На мостик поднялся старшина. Мне было неприятно его видеть, и я сказал:
– Посторонним здесь находиться воспрещается.
Он ничего не возразил, молча посмотрел на Орлика и спустился на палубу.
– Моя покойная бабка говорила, что у некоторых людей на сердце лишаи растут, – сказал я громко, чтобы он слышал.
Орлик догнал нас на следующем повороте, километрах в десяти от деревни. Он прискакал даже раньше нас и теперь стоял на мысу и поджидал баржу. Больше я не мог вытерпеть, взял флажки и просемафорил на тральщик: «Прошу разрешения принять лошадь. Могу принять на ходу».
На тральщике как будто ждали запроса – немедленно дали «добро» и сбавили ход. Мне не пришлось объяснять матросам, что нужно делать. Я стал к штурвалу и повёл баржу у самого берега. Матросы спустили танковый трап так, что он почти лёг на воду. Боялся я только одного – за мысом сразу начиналась песчаная коса: замешкайся Орлик хоть на минуту, мы должны были бы отказаться от погрузки или сесть на мель. Ещё боялись мы, что Орлик бросится в воду раньше времени, тогда течение отнесло бы его далеко в сторону, а за косой начинался широкий разлив Сунгари с заболоченными берегами. Вряд ли удалось бы Орлику спастись…
Баржа шла прямо на мыс.
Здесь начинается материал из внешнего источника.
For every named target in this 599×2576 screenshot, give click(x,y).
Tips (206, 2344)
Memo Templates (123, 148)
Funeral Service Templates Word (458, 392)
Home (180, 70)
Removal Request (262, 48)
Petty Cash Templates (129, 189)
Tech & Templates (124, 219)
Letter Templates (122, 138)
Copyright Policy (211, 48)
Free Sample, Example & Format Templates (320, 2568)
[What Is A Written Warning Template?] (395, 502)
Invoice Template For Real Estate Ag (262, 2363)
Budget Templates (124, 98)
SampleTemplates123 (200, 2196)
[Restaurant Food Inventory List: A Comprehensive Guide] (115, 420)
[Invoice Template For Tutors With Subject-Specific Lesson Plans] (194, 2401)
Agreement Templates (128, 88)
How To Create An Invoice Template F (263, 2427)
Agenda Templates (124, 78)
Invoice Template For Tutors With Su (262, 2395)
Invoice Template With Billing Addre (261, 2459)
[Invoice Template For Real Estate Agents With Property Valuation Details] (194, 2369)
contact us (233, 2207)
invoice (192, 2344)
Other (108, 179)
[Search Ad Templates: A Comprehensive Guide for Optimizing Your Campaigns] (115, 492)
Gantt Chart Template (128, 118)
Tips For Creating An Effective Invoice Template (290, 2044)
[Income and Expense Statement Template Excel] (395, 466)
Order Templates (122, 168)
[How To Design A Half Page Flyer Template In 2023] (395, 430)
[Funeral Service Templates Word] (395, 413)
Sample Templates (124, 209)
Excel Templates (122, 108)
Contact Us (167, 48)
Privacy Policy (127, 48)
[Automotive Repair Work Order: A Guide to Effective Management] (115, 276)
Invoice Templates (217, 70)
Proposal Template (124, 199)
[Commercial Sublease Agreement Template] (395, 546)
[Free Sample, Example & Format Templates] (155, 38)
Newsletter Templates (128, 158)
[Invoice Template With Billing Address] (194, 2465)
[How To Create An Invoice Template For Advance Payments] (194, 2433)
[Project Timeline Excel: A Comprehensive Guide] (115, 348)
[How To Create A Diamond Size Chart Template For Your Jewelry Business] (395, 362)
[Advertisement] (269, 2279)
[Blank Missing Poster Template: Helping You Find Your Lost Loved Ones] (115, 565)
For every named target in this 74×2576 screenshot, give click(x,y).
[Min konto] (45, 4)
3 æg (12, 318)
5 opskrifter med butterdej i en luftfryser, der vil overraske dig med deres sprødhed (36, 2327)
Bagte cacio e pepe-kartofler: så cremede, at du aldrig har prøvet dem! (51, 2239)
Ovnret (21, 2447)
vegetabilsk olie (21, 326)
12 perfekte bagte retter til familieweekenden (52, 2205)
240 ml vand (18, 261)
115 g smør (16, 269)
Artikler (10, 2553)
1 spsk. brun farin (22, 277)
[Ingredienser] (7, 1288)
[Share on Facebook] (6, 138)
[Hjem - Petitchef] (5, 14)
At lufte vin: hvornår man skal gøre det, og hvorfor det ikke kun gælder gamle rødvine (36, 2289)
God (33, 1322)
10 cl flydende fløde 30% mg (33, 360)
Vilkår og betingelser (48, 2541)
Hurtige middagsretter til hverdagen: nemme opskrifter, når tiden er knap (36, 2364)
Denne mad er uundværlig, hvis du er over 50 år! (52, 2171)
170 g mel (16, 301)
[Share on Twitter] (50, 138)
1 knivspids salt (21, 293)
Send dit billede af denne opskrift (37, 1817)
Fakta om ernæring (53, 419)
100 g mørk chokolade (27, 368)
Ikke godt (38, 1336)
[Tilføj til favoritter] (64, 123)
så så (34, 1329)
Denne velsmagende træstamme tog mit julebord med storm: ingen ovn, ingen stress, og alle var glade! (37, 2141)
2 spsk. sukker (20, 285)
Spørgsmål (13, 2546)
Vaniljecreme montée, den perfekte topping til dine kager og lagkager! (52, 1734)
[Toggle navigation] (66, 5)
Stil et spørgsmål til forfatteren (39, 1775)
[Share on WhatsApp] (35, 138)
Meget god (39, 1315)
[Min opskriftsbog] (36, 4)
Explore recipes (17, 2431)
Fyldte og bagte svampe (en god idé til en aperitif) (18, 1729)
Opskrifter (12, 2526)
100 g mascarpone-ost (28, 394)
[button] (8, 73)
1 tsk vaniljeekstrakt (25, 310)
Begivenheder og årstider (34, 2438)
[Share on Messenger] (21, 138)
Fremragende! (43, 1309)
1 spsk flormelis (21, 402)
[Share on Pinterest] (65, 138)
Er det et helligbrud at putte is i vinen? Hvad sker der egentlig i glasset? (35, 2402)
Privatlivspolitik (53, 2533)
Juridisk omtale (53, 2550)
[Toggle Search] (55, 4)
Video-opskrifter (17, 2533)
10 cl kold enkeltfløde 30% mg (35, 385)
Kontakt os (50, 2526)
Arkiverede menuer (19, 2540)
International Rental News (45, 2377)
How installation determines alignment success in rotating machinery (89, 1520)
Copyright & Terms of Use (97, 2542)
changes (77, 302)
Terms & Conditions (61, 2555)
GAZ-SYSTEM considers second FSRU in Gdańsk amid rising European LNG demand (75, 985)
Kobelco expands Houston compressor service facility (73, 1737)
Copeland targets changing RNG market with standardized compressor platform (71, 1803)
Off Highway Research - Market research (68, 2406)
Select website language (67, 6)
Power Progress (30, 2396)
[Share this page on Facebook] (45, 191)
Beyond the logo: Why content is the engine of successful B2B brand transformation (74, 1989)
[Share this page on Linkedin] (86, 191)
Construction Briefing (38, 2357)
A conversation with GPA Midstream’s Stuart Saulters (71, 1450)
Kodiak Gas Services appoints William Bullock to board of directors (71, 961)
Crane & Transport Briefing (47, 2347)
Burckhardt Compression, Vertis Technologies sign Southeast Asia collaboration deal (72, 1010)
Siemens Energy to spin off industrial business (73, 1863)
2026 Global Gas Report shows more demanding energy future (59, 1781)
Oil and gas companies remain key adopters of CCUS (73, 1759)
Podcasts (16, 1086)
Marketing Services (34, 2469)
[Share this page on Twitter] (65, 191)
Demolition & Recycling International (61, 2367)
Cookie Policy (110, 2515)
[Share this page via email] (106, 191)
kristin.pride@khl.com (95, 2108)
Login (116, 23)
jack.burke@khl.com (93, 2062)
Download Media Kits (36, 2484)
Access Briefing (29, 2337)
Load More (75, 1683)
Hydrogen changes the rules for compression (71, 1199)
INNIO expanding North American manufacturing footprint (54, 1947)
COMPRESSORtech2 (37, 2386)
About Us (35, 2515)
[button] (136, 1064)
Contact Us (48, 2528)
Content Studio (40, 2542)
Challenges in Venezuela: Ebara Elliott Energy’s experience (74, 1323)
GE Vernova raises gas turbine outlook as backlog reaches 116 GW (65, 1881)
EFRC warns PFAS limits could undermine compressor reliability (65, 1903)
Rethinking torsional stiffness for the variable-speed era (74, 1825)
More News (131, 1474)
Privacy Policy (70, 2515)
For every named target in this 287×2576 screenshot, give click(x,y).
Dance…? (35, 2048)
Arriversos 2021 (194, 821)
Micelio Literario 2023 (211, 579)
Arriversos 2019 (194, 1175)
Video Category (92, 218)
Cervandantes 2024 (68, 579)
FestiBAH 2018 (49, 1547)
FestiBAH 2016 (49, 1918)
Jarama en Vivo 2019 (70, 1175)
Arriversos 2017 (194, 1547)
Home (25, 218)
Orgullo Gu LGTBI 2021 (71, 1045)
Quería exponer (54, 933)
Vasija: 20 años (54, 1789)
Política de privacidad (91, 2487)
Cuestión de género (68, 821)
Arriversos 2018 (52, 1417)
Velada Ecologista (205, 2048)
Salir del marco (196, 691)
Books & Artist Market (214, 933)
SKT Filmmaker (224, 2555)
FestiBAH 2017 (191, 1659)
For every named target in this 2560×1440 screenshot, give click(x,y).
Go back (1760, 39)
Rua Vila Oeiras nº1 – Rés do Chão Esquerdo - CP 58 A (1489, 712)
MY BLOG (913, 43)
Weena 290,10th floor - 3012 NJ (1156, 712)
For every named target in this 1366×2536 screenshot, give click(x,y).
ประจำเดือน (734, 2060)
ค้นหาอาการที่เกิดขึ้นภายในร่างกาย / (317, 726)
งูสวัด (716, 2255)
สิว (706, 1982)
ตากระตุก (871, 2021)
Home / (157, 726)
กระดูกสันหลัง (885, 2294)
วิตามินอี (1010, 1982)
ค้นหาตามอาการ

Расстояние быстро сокращалось.
Конь застыл на мысу, как высеченный из камня. Каждый мускул его был напряжён. Мокрая шерсть блестела на солнце, бока высоко поднимались, на плечах белели хлопья пены, голова была вскинута, уши насторожены. Он был очень красив в этот момент.
«Потерпи, потерпи, дорогой!» – мысленно повторял я, а кто-то рядом сказал это вслух. Я на секунду обернулся и увидел… старшину. Он стоял, ухватившись за леера, весь подавшись вперёд. От волнения у него выступили капельки пота на лбу.
– Не волнуйся, старшина. Это умная коняга, смекалистая. Заберём! – сказал я миролюбиво.
Наступил решительный момент. Баржа была у самого берега. Тяжёлый танковый трап почти касался глинистого обрыва. Конь стоял не двигаясь, как заворожённый.
– Прыгай, да прыгай же! – молит старшина.
Но конь стоял.
Трап медленно проплывал у самых его ног. Ещё секунда – и мне пришлось рвануть колесо штурвала. Нос баржи медленно повалил на середину реки.
– Всё пропало! Остался… Соколов! – отчаянно крикнул старшина.
Ефрейтор только этого и ждал.
– Орлик! Ко мне! – крикнул он сорвавшимся голосом.
Орлик точно очнулся, сделал по берегу несколько скачков и взвился в воздух…
– Ура-а-а… а-а-а! – прокатилось по палубе.
Я ещё круче положил руль право на борт, и мы только слегка задели кормой за песок косы.
Орлик подошёл к ефрейтору и устало положил голову ему на плечо.